Bei entsprechenden Marktgegebenheiten erfolgen weitere Restrukturierungen entsprechend des bestehenden Beschlusses.
1f) Laufzeitengerechte Verteilung erhaltener Agios
Aufgrund des niedrigen Zinsniveaus wiesen neu emittierte Anleihen in weiten Teilen des Jahres 2020 einen negativen effektiven Zinssatz auf. Da der Nominalzinssatz bei Anleihen weder rechtlich noch technisch negativ werden kann und daher derzeit regelmäßig bei 0,01% liegt, fällt bei der Emission von Anleihen ein hohes Agio an. In früheren Jahren war der effektive Zinssatz positiv, sodass es nicht zu signifikanten Agio-Beträgen kam.

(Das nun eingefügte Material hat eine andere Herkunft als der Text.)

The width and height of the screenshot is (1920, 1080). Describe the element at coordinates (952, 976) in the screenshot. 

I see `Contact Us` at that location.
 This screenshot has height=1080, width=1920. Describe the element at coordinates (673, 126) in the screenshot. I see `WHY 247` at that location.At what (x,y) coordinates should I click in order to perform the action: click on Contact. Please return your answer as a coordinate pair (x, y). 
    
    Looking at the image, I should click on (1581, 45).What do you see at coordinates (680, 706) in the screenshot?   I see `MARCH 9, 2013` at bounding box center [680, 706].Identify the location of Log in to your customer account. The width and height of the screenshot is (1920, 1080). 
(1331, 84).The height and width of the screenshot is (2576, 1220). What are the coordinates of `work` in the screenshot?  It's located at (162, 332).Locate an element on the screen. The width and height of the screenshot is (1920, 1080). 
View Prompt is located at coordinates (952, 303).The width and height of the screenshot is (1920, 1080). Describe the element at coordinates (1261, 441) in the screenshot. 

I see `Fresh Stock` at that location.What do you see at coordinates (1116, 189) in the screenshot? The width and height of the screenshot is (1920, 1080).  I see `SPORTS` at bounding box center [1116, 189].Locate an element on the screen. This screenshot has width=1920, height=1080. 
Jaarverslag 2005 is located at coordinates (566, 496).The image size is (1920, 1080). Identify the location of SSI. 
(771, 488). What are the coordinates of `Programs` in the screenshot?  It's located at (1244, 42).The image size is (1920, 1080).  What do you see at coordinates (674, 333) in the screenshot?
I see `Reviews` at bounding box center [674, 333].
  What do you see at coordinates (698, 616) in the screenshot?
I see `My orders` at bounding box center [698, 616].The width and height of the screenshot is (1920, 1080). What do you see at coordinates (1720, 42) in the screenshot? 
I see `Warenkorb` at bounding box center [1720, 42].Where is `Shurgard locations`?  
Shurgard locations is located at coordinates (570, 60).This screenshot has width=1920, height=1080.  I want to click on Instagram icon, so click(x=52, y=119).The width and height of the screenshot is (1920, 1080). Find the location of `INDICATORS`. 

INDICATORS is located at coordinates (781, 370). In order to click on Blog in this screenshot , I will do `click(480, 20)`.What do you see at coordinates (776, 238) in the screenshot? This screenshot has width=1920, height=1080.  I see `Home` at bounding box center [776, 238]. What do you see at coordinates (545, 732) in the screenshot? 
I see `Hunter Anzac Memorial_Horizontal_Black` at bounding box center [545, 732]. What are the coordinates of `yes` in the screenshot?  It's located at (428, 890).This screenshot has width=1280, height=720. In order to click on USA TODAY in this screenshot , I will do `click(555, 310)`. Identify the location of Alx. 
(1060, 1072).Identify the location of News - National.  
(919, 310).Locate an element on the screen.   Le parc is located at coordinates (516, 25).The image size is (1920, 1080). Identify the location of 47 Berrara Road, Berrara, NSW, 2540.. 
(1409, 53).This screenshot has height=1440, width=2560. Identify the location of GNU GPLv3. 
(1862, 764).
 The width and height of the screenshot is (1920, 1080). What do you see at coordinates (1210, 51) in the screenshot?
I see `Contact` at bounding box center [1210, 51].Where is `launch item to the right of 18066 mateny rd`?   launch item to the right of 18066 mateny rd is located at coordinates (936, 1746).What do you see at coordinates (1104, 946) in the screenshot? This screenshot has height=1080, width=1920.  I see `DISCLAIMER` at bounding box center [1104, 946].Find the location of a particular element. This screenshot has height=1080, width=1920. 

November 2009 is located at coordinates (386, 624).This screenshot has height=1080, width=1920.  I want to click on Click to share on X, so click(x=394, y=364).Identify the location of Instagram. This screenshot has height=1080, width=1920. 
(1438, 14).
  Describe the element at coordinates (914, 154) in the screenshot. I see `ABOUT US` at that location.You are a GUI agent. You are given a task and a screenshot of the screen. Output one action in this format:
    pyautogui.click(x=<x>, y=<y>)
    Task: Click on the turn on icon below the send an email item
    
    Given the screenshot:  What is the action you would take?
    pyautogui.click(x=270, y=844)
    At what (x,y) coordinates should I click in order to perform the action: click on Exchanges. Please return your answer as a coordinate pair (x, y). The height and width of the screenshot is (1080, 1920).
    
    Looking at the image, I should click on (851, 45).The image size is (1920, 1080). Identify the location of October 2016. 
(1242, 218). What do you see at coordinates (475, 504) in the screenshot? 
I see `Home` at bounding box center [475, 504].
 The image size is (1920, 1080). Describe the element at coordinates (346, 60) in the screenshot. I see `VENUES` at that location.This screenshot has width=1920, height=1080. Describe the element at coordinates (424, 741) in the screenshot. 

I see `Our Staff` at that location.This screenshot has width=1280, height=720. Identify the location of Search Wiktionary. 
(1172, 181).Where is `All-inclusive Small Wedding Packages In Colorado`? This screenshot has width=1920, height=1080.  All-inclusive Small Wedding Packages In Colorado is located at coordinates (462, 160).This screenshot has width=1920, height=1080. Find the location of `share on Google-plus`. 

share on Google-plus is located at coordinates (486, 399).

Das Agio wird in der Kameralistik vollständig im Jahr der Emission vereinnahmt und nicht über die Laufzeit der Anleihe verteilt. In diesem Jahr ist bei vier Emissionen ein Agio angefallen. Um eine sachgerechte Abbildung des effektiv zu zahlenden Zinses auch in der Kameralistik herzustellen, wurde das anfallende Agio aus den emittierten Anleihen mittels Derivaten auf die Laufzeit der Anleihen verteilt. Diese Derivate finden sich in der Gesamtübersicht unter 1a) in der Zeile „Lfd.
Zinssicherungsgeschäfte mit der Position fest/fest – zur Verteilung des Agios“.
1g) Einfluss des Brexit auf das Derivateportfolio des Landes Bremen
Bremen hat mit diversen Banken Derivate abgeschlossen. Sechs dieser Banken haben ihren Sitz im Vereinigten Königreich. Aufgrund des Austritts des Vereinigten Königreichs aus der Europäischen Union dürfen diese Banken keine neuen Geschäfte mit Kunden in der EU abschließen. Um auch in Zukunft das Derivateportfolio aktiv bewirtschaften zu können (Neuabschlüsse, Restrukturierungen etc.) haben britische Banken neue Einheiten innerhalb der Europäischen Union gegründet. Es wurden mit allen sechs Banken die Voraussetzungen für eine Geschäftsbeziehung mit der neuen EU-Einheit geschaffen. Bei drei Banken wurde in 2020 der Übertrag der bestehenden Geschäfte durchgeführt. Bei den übrigen Geschäftspartnern ist die Übertragung im laufenden Jahr geplant bzw. es wird
möglicherweise auf eine Übertragung verzichtet, weil das Portfolio relativ klein ist und in absehbarer Zeit nicht aktiv bewirtschaftet wird.
Die bestehenden Geschäfte laufen unverändert weiter. Die Bewertung der Derivate unterliegt
finanzmathematischen Berechnungen und ist damit unabhängig vom Portfolioübertrag. Der Austausch von Barsicherheiten und die Zinszahlungen vom Vereinigten Königreich nach Deutschland sind auch nach dem Brexit gesichert und möglich.
Beschlussempfehlung
Der Haushalts- und Finanzausschuss nimmt den Bericht über die Derivate zur Kenntnis.